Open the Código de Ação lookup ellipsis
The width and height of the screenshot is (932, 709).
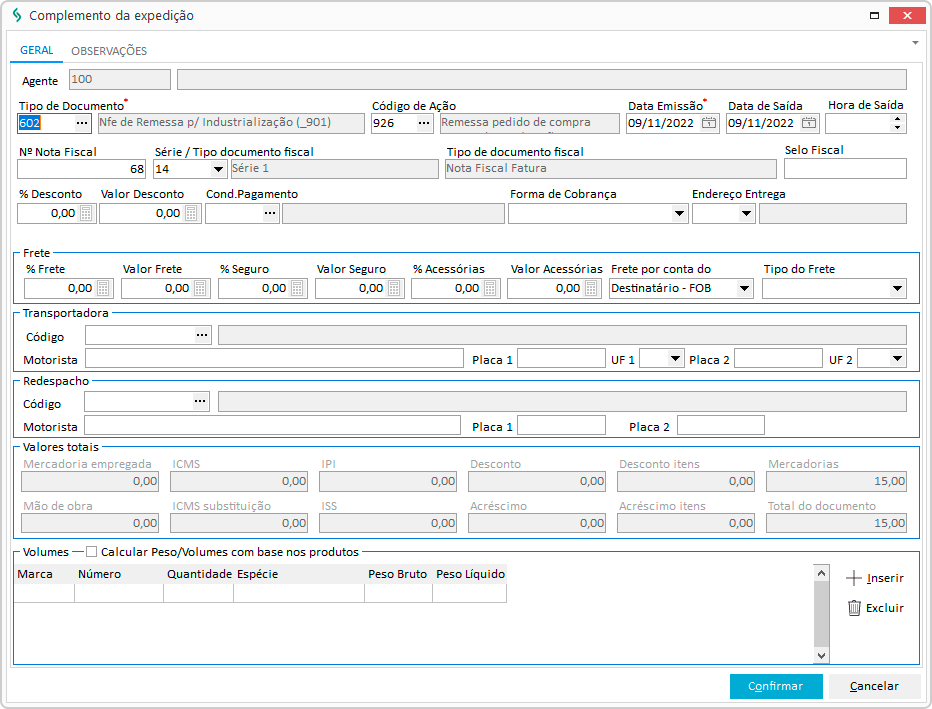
---
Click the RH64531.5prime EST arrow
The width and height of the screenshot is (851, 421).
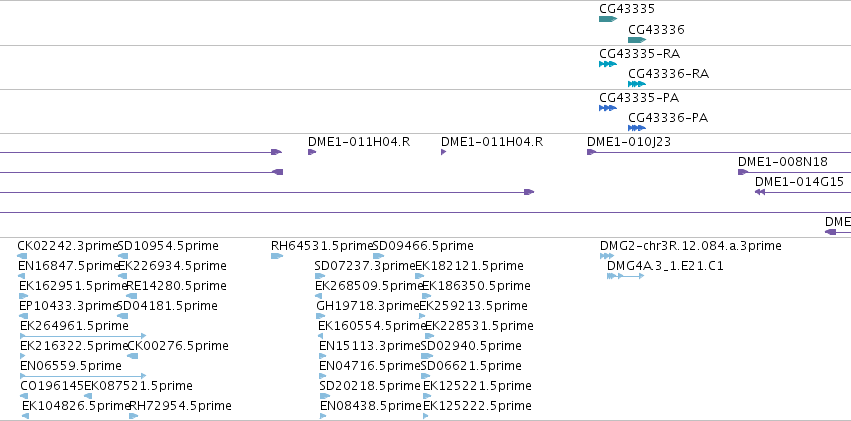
* * *
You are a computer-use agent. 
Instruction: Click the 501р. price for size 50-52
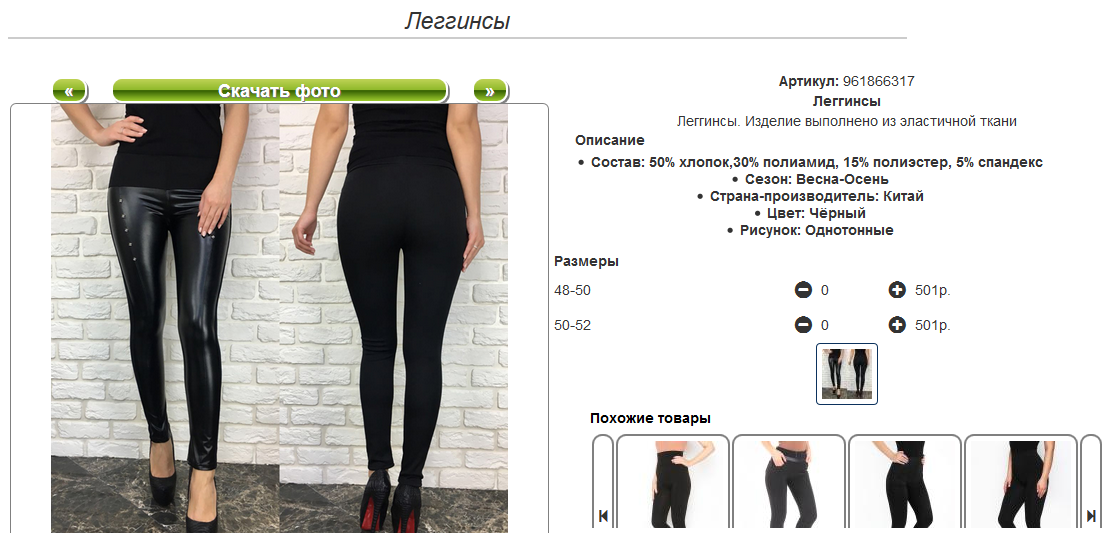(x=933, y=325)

Exercise aim:
Taking the listing above as the source, transcribe only the lines starting at the line with "Open the Código de Ação lookup ellipsis" and going through the line with "The width and height of the screenshot is (932, 709).", unaltered and with both ends included.

Response to the exercise:
Open the Código de Ação lookup ellipsis
The width and height of the screenshot is (932, 709).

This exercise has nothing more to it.